Dysregulation of microRNAs (miRNAs) has been linked to virulence factors of Helicobacter pylori. The role of H. pylori in esophageal disease has not been clearly defined. We previously reported that H. pylori esophageal colonization promotes the incidence of Barrett's esophagus and esophageal adenocarcinoma in vivo. Here, we studied the direct effects of H. pylori on the transformation of esophageal epithelial cells, with particular focus on whether H. pylori exerts its effects by modulating miRNAs and their downstream target genes. The normal human esophageal cell line HET‐1A was chronically exposed to H. pylori extract and/or acidified deoxycholic acid for up to 36 weeks. The miRNA profiles of the esophageal epithelial cells associated with H. pylori infection were determined by microarray analysis.

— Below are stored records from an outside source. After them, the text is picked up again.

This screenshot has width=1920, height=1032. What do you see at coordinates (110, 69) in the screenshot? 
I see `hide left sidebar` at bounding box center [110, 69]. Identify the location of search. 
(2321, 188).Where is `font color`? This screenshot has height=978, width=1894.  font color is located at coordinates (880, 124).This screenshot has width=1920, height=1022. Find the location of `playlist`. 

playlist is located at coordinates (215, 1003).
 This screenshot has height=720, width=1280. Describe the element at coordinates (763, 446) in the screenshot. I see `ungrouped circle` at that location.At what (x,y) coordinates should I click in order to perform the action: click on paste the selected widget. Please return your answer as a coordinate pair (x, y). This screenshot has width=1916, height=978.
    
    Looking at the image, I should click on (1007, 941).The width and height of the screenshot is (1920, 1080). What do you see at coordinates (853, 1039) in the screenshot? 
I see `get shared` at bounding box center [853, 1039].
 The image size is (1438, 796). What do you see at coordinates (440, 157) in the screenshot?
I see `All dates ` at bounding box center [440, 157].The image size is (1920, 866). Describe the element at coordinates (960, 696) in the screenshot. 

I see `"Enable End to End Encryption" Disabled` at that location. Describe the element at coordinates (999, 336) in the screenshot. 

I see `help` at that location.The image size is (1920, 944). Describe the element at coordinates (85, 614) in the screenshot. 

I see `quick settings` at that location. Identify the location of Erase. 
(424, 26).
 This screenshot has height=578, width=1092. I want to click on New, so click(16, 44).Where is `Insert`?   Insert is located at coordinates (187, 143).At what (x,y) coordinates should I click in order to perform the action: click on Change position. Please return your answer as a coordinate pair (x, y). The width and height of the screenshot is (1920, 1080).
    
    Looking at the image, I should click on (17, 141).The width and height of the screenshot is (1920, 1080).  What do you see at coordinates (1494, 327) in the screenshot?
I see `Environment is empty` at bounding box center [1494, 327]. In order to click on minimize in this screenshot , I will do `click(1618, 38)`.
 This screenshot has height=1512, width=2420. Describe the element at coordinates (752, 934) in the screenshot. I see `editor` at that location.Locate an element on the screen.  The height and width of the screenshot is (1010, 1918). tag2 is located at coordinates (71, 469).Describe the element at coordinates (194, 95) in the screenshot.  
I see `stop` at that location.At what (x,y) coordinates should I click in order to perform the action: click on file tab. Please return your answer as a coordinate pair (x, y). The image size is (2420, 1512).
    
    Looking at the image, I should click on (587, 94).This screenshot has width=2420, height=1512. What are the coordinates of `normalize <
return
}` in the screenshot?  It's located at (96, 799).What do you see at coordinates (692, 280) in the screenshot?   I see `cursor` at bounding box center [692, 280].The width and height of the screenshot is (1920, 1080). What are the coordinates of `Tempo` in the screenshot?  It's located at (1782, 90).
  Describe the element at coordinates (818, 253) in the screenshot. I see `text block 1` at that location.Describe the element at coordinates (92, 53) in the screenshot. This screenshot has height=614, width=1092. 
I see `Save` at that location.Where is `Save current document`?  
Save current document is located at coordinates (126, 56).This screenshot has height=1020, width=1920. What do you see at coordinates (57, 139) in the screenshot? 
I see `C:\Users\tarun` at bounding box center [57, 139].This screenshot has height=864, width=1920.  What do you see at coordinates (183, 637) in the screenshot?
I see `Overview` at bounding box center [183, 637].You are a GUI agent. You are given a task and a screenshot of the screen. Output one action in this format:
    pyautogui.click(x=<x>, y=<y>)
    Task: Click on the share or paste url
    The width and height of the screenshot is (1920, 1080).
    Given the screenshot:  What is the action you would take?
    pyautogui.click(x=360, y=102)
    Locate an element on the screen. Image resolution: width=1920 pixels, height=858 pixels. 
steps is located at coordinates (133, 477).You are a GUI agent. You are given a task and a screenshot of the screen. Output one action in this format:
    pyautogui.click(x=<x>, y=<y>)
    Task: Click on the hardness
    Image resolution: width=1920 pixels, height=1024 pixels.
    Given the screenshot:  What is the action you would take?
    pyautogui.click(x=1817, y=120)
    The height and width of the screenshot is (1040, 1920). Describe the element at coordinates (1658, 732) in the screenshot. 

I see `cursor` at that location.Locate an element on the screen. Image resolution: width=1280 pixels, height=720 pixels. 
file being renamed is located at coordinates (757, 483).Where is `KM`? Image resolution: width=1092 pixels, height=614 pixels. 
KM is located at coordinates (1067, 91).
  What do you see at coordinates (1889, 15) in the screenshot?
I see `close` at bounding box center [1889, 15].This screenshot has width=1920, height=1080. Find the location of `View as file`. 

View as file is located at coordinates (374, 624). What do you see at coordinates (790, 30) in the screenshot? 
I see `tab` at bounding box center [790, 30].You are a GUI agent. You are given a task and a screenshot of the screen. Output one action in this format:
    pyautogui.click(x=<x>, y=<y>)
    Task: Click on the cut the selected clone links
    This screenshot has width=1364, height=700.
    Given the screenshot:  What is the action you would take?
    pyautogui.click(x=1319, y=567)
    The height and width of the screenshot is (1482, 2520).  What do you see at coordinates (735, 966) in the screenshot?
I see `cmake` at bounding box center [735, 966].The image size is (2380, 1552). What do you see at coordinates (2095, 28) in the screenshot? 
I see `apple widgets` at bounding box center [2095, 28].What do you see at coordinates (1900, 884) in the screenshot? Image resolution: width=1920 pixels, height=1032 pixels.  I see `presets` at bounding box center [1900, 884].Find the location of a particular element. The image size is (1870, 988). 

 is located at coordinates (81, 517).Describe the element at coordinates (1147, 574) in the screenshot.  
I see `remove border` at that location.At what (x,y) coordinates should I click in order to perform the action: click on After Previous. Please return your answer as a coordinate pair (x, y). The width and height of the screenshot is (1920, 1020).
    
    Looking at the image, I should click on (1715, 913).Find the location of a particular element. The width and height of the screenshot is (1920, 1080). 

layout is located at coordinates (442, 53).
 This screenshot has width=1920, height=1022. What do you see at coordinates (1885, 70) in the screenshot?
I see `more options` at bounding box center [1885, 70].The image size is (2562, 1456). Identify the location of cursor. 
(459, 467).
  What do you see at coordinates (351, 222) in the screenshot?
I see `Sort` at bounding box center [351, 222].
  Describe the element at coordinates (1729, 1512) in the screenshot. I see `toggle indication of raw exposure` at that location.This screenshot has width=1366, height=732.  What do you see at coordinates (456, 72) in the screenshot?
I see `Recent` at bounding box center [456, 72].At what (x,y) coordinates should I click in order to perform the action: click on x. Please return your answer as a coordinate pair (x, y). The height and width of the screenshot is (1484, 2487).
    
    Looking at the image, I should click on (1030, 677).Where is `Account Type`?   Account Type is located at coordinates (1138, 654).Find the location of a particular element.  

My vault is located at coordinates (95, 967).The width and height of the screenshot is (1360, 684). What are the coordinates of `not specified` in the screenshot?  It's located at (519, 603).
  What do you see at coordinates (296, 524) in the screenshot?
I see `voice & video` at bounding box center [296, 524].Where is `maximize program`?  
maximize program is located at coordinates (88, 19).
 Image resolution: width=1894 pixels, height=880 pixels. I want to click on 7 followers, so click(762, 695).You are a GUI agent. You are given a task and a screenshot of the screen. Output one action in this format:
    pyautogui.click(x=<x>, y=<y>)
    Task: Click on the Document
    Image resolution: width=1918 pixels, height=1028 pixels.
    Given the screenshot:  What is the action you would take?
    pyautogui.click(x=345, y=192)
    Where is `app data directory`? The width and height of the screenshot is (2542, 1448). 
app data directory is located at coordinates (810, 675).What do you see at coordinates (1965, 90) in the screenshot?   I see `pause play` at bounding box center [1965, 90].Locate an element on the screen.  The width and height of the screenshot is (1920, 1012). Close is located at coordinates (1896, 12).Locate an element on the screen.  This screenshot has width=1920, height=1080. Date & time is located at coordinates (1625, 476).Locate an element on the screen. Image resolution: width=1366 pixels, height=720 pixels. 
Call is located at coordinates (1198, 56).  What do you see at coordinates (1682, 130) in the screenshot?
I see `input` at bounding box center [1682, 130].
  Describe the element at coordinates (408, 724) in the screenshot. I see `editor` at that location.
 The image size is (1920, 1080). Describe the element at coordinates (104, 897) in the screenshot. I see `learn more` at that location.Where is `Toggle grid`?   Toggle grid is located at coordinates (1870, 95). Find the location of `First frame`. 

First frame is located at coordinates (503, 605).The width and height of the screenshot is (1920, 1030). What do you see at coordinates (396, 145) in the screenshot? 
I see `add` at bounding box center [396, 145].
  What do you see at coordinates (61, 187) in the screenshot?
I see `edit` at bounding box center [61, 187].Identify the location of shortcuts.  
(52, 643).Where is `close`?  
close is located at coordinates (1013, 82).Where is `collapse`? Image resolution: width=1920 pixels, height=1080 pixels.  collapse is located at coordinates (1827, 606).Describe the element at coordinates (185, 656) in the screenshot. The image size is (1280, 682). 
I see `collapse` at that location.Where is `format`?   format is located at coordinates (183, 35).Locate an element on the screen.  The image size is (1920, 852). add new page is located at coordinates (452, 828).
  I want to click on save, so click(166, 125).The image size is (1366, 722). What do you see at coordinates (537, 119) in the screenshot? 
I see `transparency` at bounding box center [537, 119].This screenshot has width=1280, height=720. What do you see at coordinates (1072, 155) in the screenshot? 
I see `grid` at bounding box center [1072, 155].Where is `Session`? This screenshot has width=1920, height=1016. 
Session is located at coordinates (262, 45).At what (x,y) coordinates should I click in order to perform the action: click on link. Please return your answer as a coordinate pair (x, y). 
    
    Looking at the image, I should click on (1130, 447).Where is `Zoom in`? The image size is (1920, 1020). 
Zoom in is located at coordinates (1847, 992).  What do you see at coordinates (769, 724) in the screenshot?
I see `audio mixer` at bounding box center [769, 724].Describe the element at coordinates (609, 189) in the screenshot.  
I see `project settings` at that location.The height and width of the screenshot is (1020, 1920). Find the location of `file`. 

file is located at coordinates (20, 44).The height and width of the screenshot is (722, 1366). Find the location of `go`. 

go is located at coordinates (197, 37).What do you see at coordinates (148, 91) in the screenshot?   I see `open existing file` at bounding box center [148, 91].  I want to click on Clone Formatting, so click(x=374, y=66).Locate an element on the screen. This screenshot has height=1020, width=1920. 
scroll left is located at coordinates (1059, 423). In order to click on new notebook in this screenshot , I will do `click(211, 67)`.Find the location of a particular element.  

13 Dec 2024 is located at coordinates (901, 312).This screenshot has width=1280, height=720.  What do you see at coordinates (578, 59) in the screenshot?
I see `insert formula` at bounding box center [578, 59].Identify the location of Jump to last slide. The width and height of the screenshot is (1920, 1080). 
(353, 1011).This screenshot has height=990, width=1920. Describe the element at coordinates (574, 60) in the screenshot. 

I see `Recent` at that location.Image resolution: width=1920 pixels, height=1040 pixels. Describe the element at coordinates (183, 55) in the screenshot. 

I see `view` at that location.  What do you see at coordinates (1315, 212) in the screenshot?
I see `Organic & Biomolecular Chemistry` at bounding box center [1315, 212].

We found that chronic H. pylori exposure promoted acidified deoxycholic acid‐induced morphological changes in HET‐1A cells, along with aberrant overexpression of intestinal metaplasia markers and tumorigenic factors, including caudal‐type homeobox protein 2 (CDX2), mucin 2, and cyclooxygenase 2 (COX2). Helicobacter pylori modified the miRNA profiles of esophageal epithelial cells, particularly aberrant silencing of miR‐212‐3p and miR‐361‐3p. Moreover, in biopsies from Barrett's esophagus patients, esophageal H. pylori colonization was associated with a significant decrease in miR‐212‐3p and miR‐361‐3p expression. Furthermore, we identified COX2 as a target of miR‐212‐3p, and CDX2 as a target of miR‐361‐3p. Helicobacter pylori infection of esophageal epithelial cells was associated with miRNA‐mediated upregulation of oncoprotein CDX2 and COX2. Our observations provide new evidence about the molecular mechanisms underlying the association between H. pylori infection and esophageal carcinogenesis.